You have no items in your shopping cart.
ABSTRACT
This study investigated firms’ specific factors and performance of listed insurance firms in Nigeria for a period of 22 years (2001 to 2022). The specific objectives of the study were to ascertain how insurance leverage (LEV), insurance penetration (INPEN), liquidity (LIQ) and insurance firm size (FSIZ) affect the performance of listed insurance firms in Nigeria.

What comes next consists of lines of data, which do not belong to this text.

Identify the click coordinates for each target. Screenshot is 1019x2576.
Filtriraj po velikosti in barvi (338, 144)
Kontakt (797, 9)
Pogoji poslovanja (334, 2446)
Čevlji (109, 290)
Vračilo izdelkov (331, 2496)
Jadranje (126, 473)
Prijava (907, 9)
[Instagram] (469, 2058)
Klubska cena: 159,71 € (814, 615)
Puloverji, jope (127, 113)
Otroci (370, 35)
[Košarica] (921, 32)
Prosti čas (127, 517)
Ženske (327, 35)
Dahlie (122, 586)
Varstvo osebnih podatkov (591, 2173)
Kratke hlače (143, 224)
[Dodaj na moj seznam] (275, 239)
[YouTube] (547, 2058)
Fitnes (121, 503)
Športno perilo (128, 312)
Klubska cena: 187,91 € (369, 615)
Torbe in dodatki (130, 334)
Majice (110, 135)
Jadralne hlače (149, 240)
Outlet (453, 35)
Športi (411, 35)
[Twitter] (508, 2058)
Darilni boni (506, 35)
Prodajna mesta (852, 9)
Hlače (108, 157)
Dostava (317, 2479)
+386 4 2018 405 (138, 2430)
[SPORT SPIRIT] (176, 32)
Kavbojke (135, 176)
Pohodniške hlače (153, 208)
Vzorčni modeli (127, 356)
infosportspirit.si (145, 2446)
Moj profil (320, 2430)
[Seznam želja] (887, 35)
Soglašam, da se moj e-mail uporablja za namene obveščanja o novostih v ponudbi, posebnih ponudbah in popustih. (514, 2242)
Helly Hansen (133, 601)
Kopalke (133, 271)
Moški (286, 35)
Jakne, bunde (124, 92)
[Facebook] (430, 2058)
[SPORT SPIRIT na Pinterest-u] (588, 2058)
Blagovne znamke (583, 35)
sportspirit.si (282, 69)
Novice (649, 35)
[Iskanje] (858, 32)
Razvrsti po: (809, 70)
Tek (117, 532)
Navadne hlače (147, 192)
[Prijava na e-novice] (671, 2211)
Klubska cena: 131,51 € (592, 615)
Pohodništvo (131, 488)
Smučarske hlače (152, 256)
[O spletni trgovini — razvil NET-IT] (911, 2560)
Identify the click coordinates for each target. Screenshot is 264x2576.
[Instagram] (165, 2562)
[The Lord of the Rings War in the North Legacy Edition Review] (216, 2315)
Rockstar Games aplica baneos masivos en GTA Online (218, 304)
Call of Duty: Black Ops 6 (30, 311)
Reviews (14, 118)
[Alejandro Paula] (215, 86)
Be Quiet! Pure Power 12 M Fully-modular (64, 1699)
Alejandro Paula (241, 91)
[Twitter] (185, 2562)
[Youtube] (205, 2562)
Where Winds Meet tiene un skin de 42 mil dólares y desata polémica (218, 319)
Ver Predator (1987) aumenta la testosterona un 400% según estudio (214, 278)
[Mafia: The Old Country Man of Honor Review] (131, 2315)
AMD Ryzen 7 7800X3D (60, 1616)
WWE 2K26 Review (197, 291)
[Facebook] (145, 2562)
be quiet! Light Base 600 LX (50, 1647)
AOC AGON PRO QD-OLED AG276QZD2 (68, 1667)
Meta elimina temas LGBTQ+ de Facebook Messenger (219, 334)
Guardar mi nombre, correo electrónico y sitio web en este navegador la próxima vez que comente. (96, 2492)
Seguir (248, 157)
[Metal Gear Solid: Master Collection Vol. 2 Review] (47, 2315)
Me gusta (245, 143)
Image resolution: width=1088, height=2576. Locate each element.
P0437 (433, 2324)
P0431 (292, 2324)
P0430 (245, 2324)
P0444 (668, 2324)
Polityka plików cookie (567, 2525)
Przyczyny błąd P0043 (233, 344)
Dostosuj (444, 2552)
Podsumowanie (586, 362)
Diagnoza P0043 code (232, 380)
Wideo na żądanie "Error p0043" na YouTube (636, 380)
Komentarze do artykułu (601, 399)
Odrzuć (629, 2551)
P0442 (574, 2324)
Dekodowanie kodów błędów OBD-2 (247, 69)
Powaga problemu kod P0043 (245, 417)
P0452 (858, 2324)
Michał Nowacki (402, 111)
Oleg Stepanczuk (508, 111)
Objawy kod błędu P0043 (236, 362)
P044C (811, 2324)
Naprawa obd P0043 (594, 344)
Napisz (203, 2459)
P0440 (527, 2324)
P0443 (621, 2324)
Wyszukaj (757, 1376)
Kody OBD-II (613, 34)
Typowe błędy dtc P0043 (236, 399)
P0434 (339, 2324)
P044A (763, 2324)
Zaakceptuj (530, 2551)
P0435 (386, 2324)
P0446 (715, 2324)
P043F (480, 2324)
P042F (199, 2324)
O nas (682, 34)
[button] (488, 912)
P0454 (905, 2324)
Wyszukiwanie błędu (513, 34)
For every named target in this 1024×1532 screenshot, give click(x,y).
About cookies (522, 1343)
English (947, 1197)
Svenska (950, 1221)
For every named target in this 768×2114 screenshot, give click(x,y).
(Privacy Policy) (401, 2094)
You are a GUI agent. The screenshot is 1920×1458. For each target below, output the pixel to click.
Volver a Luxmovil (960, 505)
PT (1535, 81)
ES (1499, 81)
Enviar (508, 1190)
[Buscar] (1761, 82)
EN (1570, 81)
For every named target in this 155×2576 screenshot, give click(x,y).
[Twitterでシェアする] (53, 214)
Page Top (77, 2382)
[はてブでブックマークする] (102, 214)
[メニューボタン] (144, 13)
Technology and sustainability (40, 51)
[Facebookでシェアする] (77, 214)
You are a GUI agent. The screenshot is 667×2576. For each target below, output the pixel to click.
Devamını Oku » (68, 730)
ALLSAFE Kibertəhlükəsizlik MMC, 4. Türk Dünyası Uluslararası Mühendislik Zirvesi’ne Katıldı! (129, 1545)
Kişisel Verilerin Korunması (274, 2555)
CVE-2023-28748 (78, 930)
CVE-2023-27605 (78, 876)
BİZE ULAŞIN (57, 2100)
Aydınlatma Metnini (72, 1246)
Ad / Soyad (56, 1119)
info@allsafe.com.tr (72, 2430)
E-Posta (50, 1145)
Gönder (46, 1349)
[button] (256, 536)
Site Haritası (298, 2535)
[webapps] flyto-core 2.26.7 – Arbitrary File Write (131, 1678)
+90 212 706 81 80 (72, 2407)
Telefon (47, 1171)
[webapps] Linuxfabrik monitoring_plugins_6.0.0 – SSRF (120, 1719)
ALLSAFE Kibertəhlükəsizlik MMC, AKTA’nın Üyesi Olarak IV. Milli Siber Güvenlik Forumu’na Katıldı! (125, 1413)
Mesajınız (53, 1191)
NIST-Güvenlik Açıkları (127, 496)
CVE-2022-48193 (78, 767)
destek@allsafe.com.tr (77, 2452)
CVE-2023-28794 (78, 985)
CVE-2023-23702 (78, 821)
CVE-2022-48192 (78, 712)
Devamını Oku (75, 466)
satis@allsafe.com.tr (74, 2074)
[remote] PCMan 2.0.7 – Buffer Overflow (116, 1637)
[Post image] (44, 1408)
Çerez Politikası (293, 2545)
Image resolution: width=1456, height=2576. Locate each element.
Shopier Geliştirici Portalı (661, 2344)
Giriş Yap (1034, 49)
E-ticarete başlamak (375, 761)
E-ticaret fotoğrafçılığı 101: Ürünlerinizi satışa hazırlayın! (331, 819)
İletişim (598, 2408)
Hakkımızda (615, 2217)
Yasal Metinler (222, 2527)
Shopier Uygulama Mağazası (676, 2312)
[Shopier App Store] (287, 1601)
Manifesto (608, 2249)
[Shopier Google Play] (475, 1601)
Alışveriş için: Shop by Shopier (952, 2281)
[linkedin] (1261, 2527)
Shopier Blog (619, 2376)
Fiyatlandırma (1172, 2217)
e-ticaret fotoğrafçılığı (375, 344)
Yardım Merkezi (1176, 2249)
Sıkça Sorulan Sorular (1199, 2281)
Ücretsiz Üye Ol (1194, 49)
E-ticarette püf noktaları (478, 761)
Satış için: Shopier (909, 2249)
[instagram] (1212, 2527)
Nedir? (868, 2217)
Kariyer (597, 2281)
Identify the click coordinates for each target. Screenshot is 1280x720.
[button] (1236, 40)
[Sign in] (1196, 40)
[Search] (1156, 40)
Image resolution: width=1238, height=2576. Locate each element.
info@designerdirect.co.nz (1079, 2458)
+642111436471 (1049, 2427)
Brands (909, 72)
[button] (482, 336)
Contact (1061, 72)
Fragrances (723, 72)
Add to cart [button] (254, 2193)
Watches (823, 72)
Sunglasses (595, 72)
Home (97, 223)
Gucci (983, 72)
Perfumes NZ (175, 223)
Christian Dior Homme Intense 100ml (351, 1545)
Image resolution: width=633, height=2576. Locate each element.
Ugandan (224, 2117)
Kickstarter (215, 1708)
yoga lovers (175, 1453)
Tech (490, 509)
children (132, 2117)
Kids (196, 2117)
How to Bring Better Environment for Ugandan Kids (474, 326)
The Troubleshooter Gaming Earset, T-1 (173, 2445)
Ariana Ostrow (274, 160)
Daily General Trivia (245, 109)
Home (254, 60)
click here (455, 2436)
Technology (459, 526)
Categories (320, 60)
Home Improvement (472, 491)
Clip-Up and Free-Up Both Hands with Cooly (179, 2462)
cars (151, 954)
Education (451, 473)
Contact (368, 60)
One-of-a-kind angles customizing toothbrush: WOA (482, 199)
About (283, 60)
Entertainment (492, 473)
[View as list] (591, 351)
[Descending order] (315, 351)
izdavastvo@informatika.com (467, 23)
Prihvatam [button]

To achieve this, the Autoregressive Distributed Lags (ARDL) technique was employed in the analysis of data, and the results obtained indicate that insurance leverage (LEV) and insurance firm size (FSIZ), have a weak negative relationship with firms’ financial performance of insurance firms in Nigeria; insurance penetration (INPEN) has a significant negative impact on financial performance; while liquidity (LIQ) has a weak positive relationship with insurance firms’ performance in the long run. The study therefore recommends among others that, since the outcome of this study has shown that leverage is capable of reducing financial performance of insurance firms in the long run, it therefore follows that management should ensure that proper combination of debt-equity ratio (leverage) in the company’s capital structure is employed at the right time for the right investment. This is the only way to ensure that leverage have the much needed positive impact on financial performance and also ensure profitable return on investment.